Python 3 Implementation of the method as proposed in http://arxiv.org/abs/1903.01680
1. Training: Train with different hyperparameters, e.g.:
$ python syntheticDataExperiments.py smallFullContra 100 proposed
2. Run clustering evaluation: run all evaluation measures and save results, e.g.:
$ python evalAndSaveResults.py SYNTHETIC_DATA onlyNu 10 all smallFullContra 1000
3. Visualize Results: The results are save in the folder "plots".
$ python analyzeClustering.py SYNTHETIC_DATA smallFullContra 1000
ADMM.py parallelADMM(dataFeatures, dataLabels, covariateSims, origNu, origGamma, optParams, warmStartAuxilliaryVars, paramId)

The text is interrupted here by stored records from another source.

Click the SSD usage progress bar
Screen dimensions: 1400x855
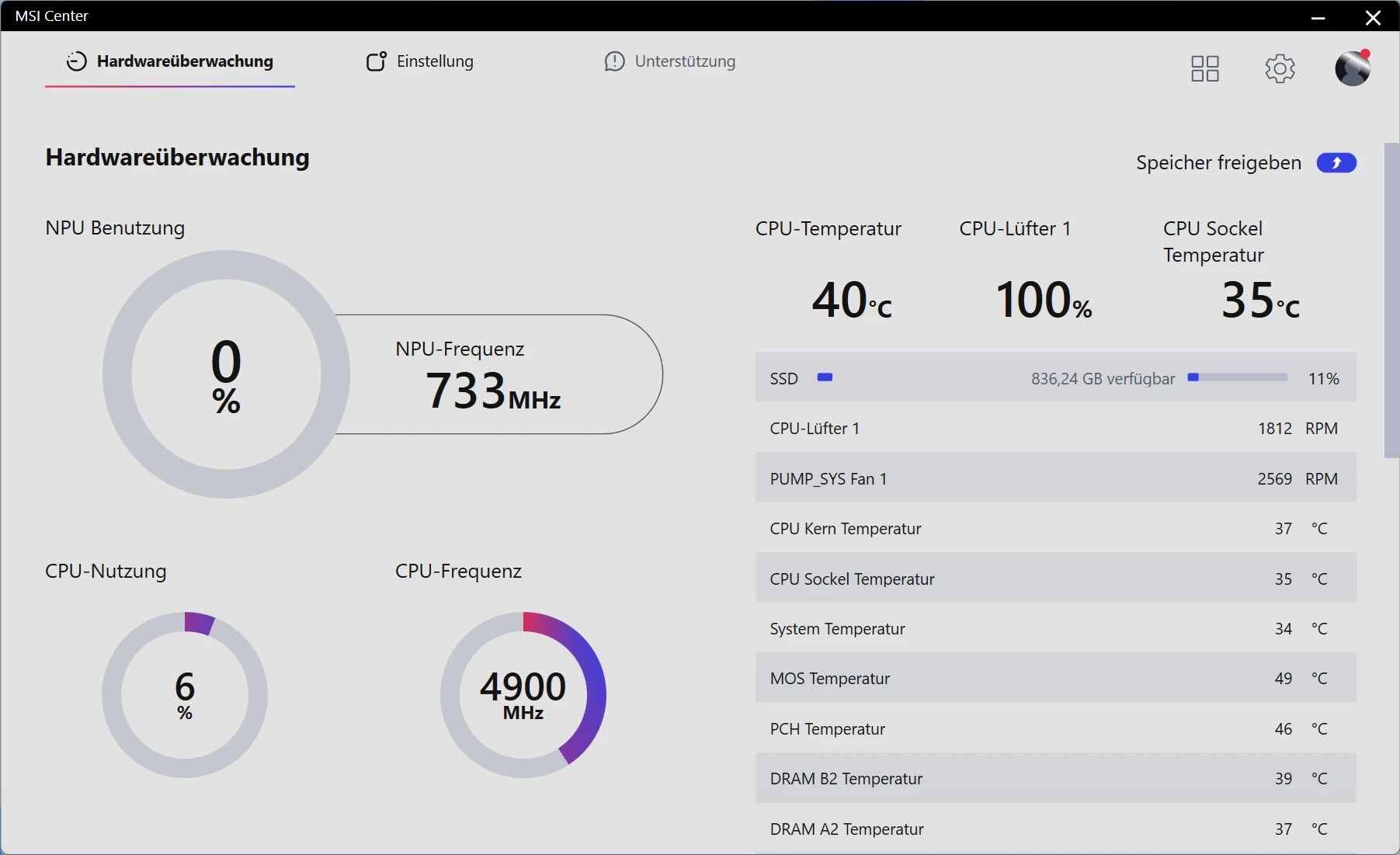click(x=1237, y=377)
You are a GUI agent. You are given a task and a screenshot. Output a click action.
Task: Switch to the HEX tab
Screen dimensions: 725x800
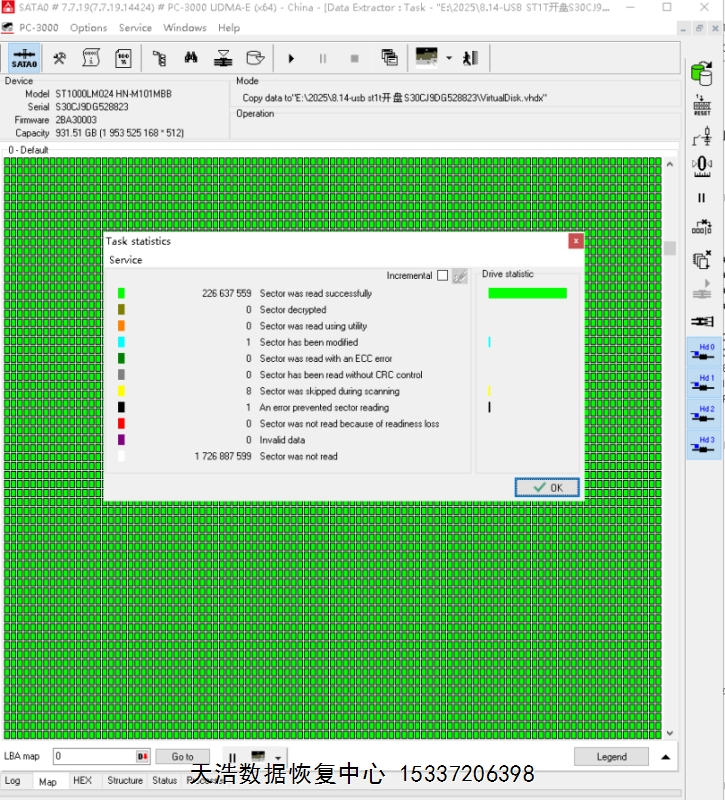tap(82, 781)
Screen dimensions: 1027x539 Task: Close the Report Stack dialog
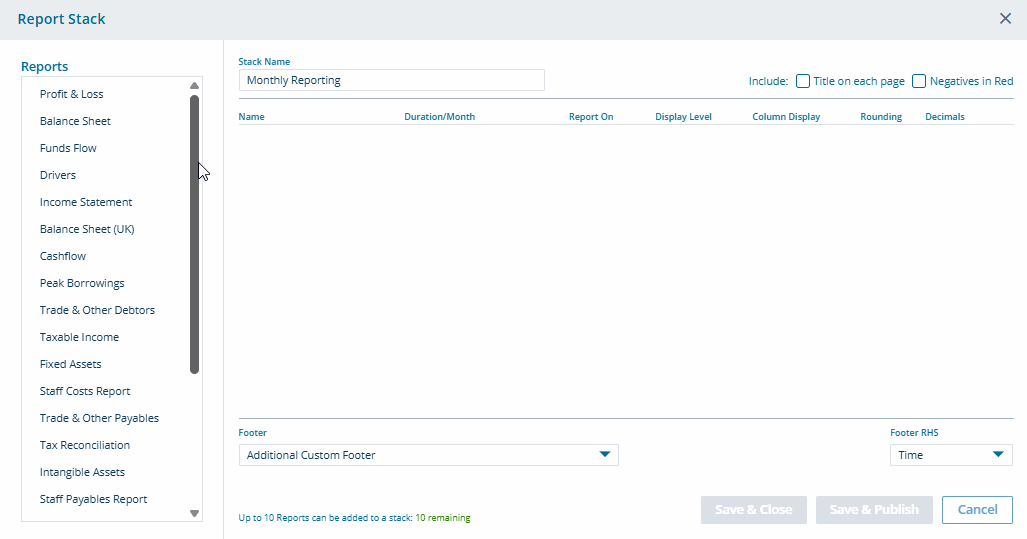click(1005, 19)
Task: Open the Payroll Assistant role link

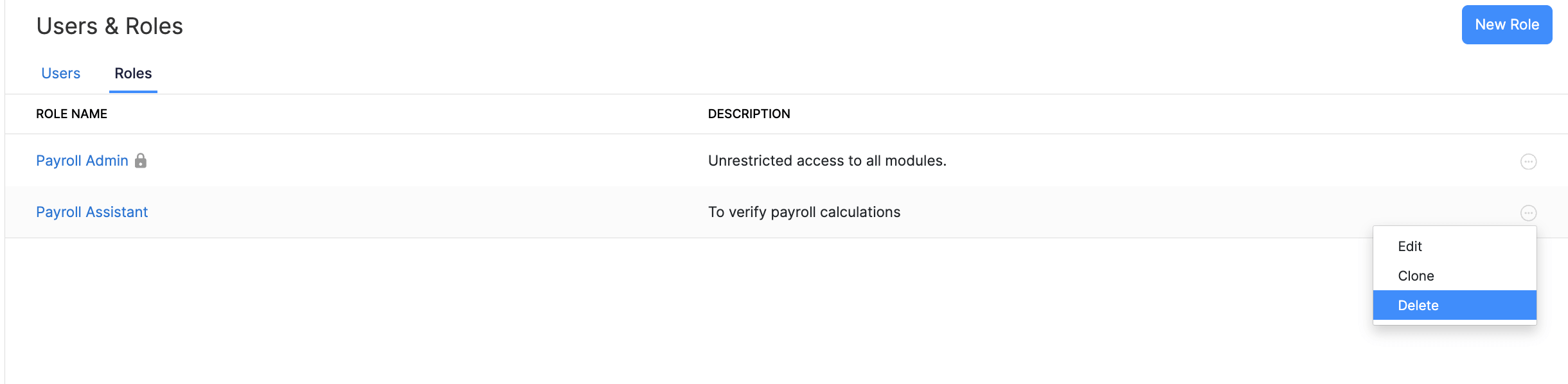Action: pyautogui.click(x=92, y=212)
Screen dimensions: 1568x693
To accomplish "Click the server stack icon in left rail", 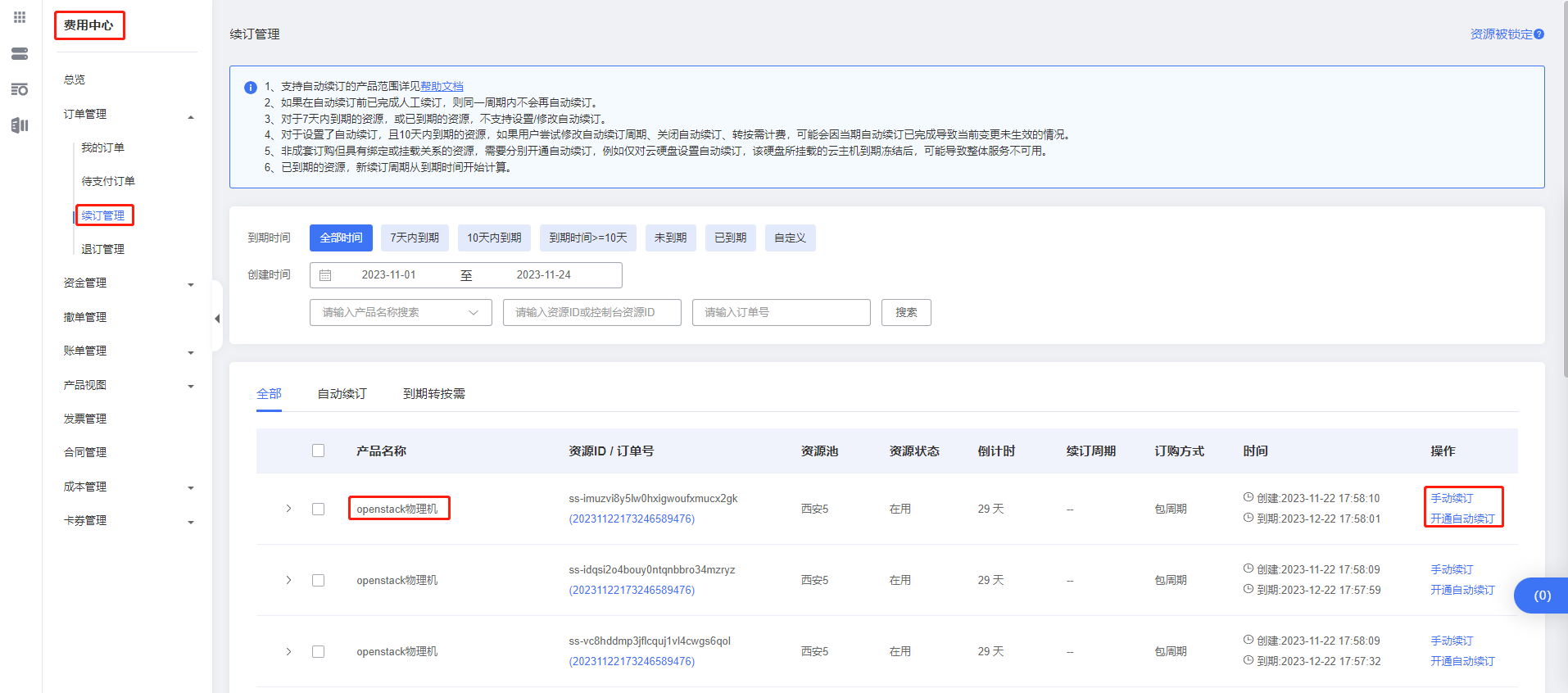I will click(20, 54).
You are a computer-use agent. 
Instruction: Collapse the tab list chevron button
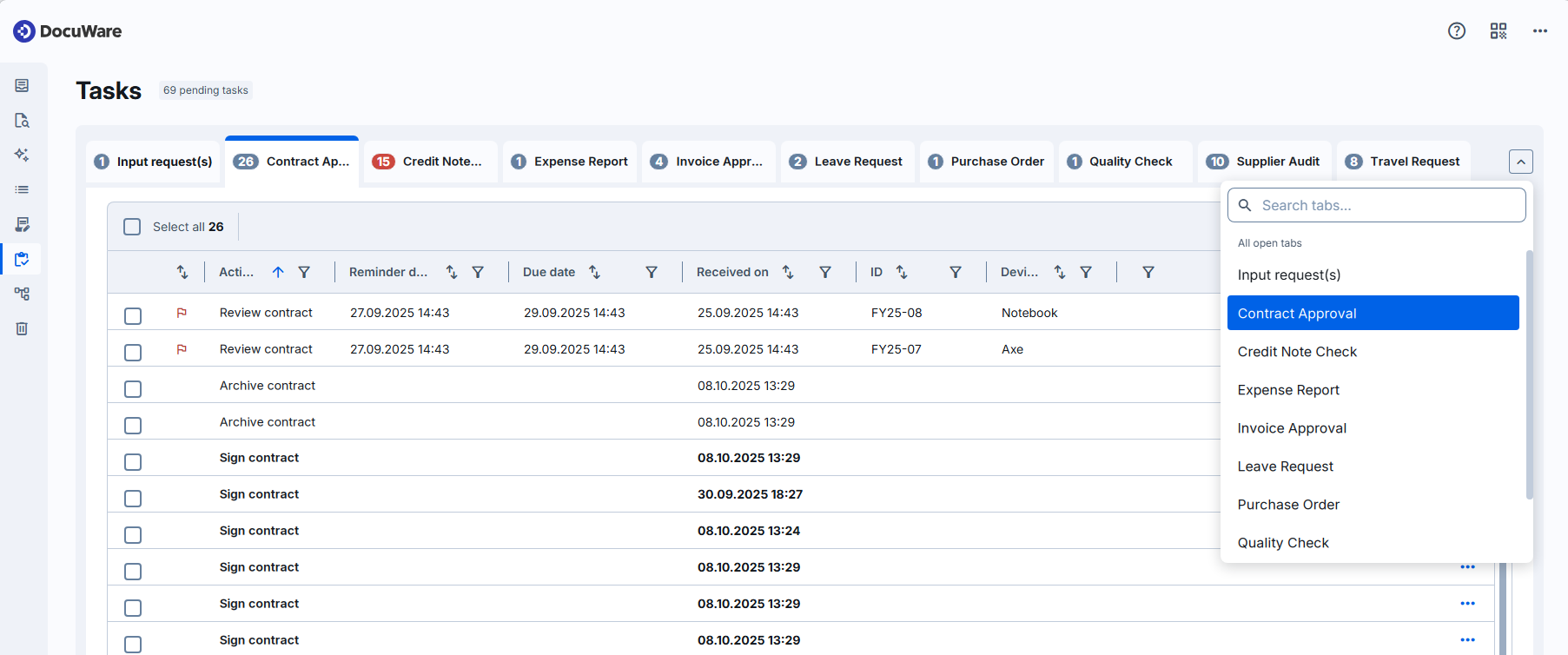(x=1521, y=162)
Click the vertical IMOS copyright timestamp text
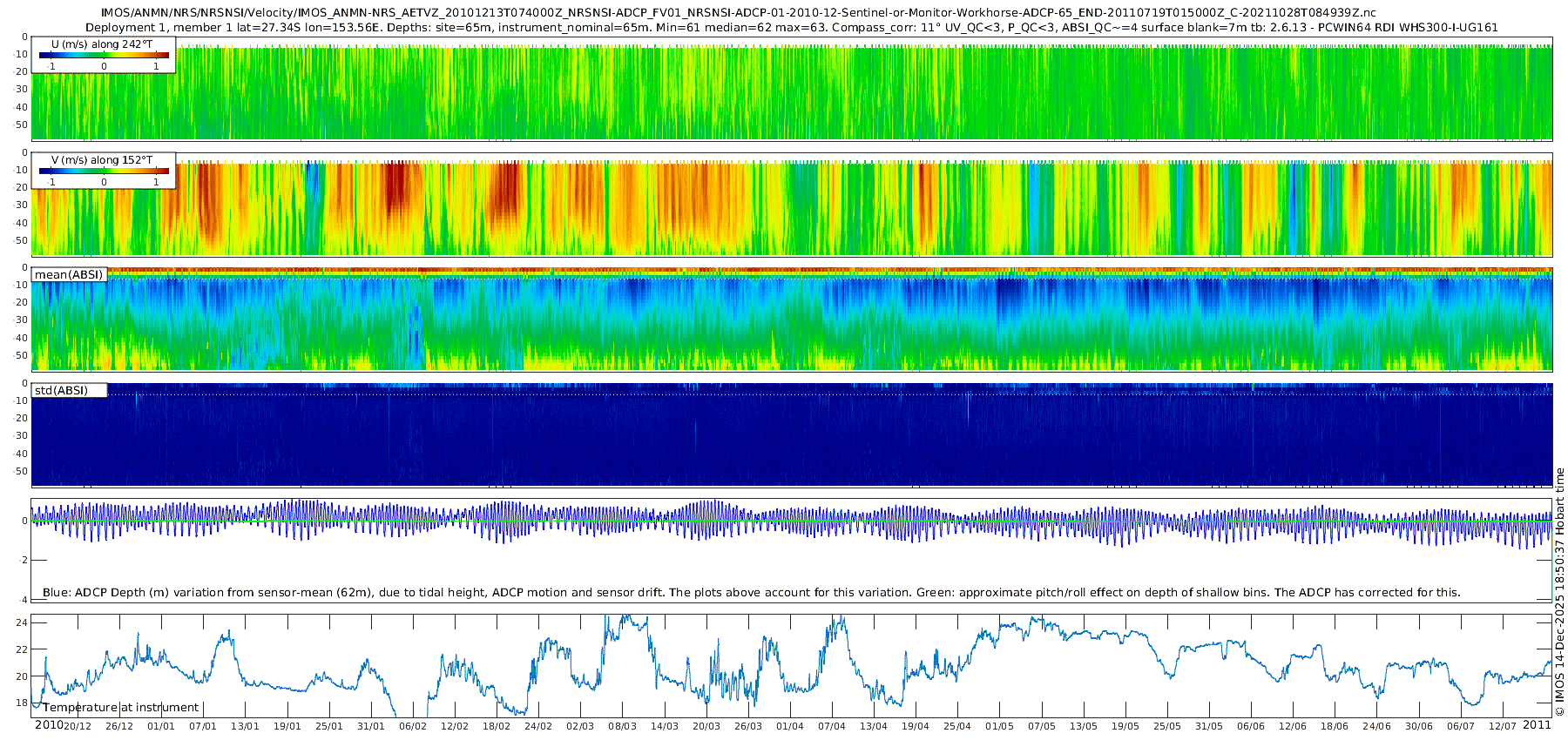The image size is (1568, 740). (x=1559, y=592)
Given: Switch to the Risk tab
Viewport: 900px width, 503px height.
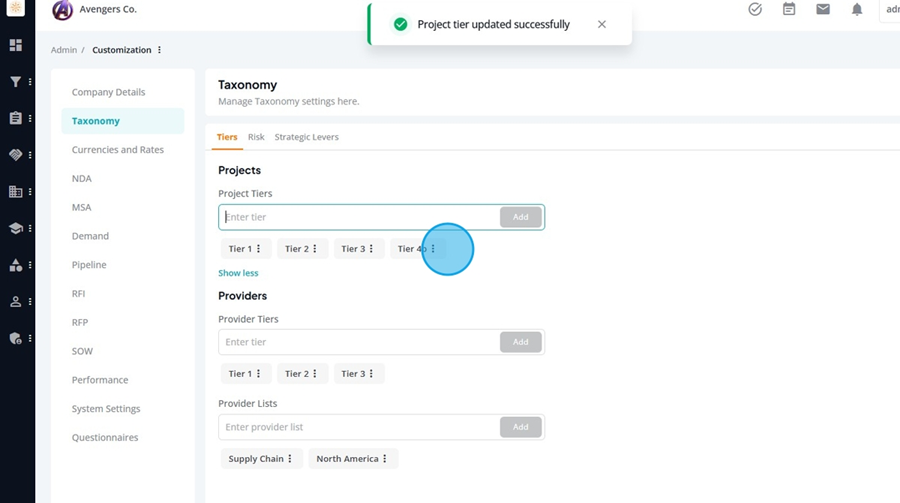Looking at the screenshot, I should point(256,137).
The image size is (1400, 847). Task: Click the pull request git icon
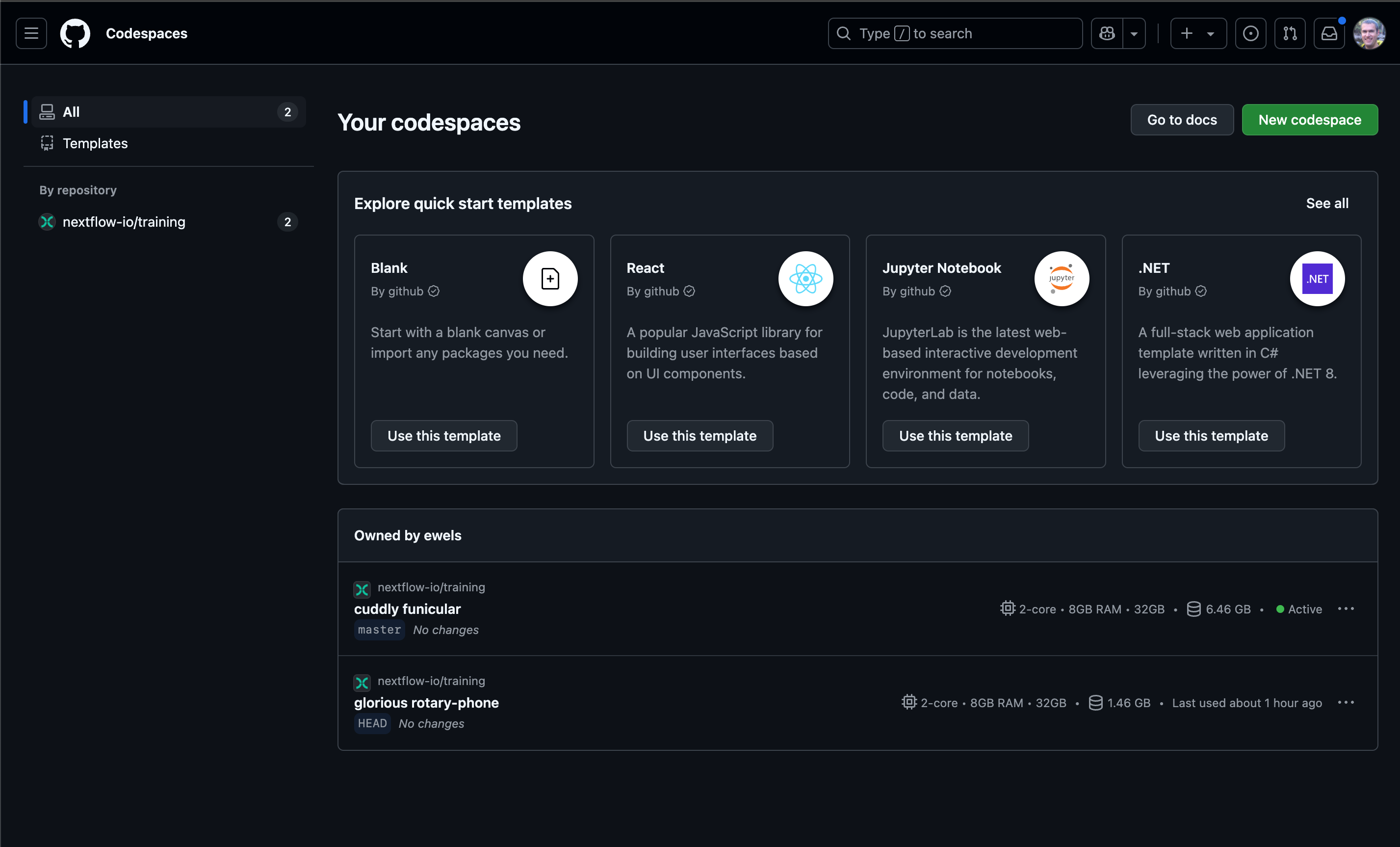1290,33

bStep.py optimizeLBFGSNew(dataFeatures, dataLabels, edgesZ, singleZ, edgesU, singleU, rho, B0, beta0, allAdjacentNodes, MAX_ITERATIONS)
zStep.py updateZ_fast(edgesZ, singleZ, edgesU, singleU, B, rho, S, nu, gamma, allAdjacentNodes)
uStep.py updateU_fast(edgesZ, singleZ, edgesU, singleU, B, allAdjacentNodes)
identify connected components: getClusteringAndSelectedFeatures(edgesU, singleU, B, rho, S, nu, gamma, allAdjacentNodesPrior) in zStep.py
the visualization in "analyzeClustering.py" uses the colors extracted from: http://tools.medialab.sciences-po.fr/iwanthue/ and the graphviz package https://www.graphviz.org/